Task to complete: Find the word "Blaylock" in the listing. Copy out each line where it occurs.

+---+

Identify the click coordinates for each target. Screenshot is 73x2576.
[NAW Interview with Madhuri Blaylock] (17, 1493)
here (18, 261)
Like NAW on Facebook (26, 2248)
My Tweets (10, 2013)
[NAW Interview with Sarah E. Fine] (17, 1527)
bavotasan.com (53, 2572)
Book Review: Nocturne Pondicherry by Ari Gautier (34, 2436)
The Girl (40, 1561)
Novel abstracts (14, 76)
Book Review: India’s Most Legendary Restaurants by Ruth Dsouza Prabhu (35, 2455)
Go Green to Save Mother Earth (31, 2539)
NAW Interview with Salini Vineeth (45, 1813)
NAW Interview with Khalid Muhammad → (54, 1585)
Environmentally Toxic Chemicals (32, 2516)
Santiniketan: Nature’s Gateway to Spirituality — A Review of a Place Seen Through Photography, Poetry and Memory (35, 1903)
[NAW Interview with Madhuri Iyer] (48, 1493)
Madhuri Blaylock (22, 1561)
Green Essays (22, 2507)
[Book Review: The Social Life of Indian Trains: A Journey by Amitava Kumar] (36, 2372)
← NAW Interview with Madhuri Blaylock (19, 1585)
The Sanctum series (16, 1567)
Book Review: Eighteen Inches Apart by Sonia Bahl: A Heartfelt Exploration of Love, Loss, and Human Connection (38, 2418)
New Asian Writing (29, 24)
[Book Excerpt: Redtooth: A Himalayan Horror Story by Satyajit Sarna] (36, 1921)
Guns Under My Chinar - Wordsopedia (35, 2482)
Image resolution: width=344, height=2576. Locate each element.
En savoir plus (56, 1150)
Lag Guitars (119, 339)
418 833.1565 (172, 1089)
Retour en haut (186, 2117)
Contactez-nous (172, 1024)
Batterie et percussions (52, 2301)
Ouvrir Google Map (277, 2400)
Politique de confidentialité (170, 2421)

+---+

Result of this task:
[NAW Interview with Madhuri Blaylock] (17, 1493)
Madhuri Blaylock (22, 1561)
← NAW Interview with Madhuri Blaylock (19, 1585)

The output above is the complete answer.